Two articles published recently in separate issues of This People magazine feature two men central to F.A.R.M.S.' success as a scholarly research foundation. The first, "Taking the Stand," by James Bell, focuses on John W. Welch, the organization's creator and president. The article reveals how Welch first encountered studies of chiasmus in the New Testament and then discovered the same literary form in the Book of Mormon, both while serving a mission in Germany twenty years ago. It goes on to tell how F.A.R.M.S. originated.
The second article, "The Timelessness of Hugh Nibley," features F.A.R.M.S. leading contributor. Here you will get firsthand impressions about three recent projects designed to record Dr. Nibley's contributions to gospel erudition and make them accessible to the greatest number of people in the present and future generations. The first project consists of a 63-minute film, The Faith of an Observer—Conversations with Hugh Nibley, giving powerful autobiographical insights into the man and scholar. The film spans Nibley's life from his wealthy roots through the loss of his family's fortune during the Great Depression, and his experiences as a World War II military intelligence sergeant, to his more recent studies of ancient temples in the Near East. Indicative of what kind of man he is, Dr. Nibley complained heartily about hotel accomonnodations during a film session in Cairo. He didn't complain that the hotel wasn't good enough, rather that it was "too good." Later he and the film crew moved to hs preferred location, an outdated hotel with a bare lightbulb in the foyer and a broken elevator. Here, scholars, archeologists, and journalists buzzed about, and here Dr. Nibley and the crew remained for the rest of their stay. After viewing the film, the self-effacing scholar commented, "I must say I was very much surprised at what I saw—very much surprised." Viewing this film is undoubtedly one of the best ways to get to know "the man behind the books."
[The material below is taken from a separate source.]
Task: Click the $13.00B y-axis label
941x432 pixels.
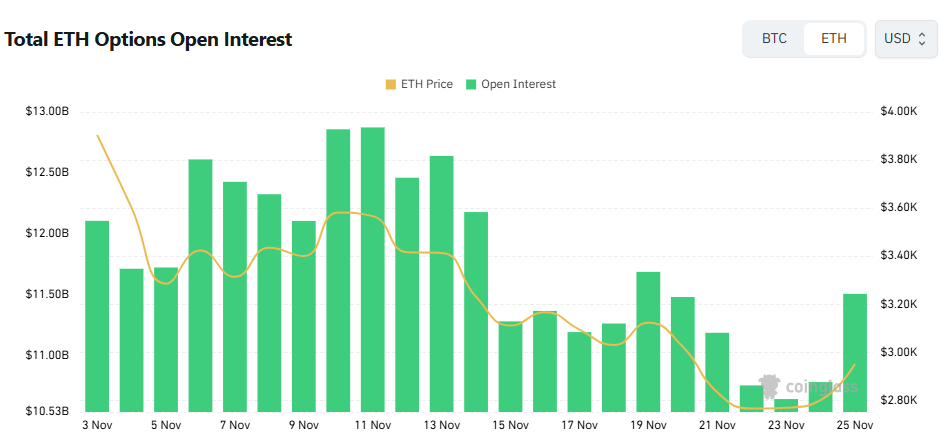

The second project embraces a multivolume collection of Dr. Nibley's more than 200 books and articles, several of which have never before been published. Dr. Nibley, commenting on the process of gathering and publishing many of his old works, said, "The arguments don't get outdated. The value of the ancient sources will not deteriorate."
If you have been waiting to enroll in Dr. Nibley's classic Pearl of Great Price course, then the third project spotlighted in This People will come as a welcome treat. In 1986, cameramen and soundcrews videotaped twenty-eight hours of Nibley in the act—capturing the "lectures, blackboard drawings, the classroom questions and clatter." This homestudy program, nearing completion, will offer videotapes of these actual classroom lectures, as well as course outlines, transcripts, and materials. For example, the venerable teacher examines in minute detail the Shabako Stone, a cornerstone of an early Egyptian temple in Memphis whose inscription relates closely to creation scriptures in the Book of Moses.